3. Research Industry Cost Per Lead Benchmarks
It’s important to keep in mind that the cost of a lead will vary per industry. For example, banking and healthcare are two very different industries that require different types of marketing, which means their average cost per lead will most likely differ. Certain websites have collected industry data and presented their findings for average cost per lead. These sites are very helpful when comparing how your marketing campaigns are faring and what the cost per lead is totaling. Through this research, you might also find if the marketing tools you are using are effective for your particular industry.
4. Pay Attention to Budget
Now that you know what you’re spending, you want to pay close attention to the budget. Depending on what marketing efforts are included in your campaign, it might require you to monitor weekly or even daily to ensure that you aren’t overspending, or even underspending. While this information is key in the immediate term, it can also be useful for future marketing campaigns. This can allow you to set goals and find new areas where you can acquire leads and generate revenue. Plus, this gives you data to make any future decisions. If one aspect of the campaign did not perform as well as intended, it might be worthwhile to switch to a different tactic or reevaluate how to make improvements.

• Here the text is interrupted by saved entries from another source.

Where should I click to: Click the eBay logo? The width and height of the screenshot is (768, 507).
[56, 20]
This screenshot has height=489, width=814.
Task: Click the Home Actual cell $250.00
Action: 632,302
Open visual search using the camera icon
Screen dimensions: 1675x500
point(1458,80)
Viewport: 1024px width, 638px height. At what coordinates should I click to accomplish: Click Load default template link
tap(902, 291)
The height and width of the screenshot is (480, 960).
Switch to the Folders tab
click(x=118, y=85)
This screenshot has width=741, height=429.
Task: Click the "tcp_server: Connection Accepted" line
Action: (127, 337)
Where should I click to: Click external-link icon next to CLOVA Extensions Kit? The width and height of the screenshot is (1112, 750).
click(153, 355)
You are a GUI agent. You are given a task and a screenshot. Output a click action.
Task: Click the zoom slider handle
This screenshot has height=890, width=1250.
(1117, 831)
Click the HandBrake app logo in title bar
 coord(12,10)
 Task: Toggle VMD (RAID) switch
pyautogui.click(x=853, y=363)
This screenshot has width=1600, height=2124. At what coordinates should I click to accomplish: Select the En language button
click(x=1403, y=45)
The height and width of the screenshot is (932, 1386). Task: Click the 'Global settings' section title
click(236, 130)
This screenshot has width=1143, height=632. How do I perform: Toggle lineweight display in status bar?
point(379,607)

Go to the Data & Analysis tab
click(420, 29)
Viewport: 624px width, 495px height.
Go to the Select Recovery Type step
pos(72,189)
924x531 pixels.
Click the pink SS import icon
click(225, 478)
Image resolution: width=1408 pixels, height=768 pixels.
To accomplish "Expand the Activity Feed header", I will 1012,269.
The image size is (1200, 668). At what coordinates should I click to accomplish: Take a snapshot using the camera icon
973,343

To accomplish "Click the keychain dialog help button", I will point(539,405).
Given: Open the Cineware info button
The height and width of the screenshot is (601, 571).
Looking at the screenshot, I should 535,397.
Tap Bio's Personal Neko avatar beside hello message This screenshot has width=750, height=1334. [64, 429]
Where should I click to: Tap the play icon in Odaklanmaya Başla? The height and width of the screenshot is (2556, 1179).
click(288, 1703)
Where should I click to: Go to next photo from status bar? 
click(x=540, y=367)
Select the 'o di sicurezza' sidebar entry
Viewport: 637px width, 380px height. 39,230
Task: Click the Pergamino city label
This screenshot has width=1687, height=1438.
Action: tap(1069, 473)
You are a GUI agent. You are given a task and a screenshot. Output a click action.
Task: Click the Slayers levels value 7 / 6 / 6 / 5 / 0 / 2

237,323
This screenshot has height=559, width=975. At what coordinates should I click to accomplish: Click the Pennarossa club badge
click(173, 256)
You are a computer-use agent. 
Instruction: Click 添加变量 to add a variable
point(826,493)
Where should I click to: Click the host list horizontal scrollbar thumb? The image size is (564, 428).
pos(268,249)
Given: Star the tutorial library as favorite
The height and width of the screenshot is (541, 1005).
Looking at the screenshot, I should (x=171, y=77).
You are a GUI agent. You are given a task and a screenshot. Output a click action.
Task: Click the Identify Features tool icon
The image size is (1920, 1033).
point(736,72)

5. Analyze and Filter Through Leads
It would be an ideal situation if every lead you received from your marketing campaign was exactly your target audience and the ideal individuals to target. But often you will generate leads that aren’t quite on point or match the buyer personas in place. Thus, filtering through the leads you receive and doing some analysis will ensure those that you do follow up with, put into a nurture email cadence or target ads to are the ones that fit target audience characteristics.
6. Evaluate the Cost Per Lead
As your marketing campaign elements are in play, it is instrumental to keep track of cost per lead changes and overall spend. When each activity has run its course or a certain period of time has passed and it’s time to evaluate, focus on the cost per lead. Did it match industry averages? Did it fit into the target range you previously set? Would there be any benefit to reevaluate and rework the component to potentially decrease the CPL? Asking and answering these questions can help make the best decisions moving forward.
Understanding the results of your marketing campaign and the cost per lead, in particular, can give you insight into the performance and effectiveness of the marketing tactics that were used.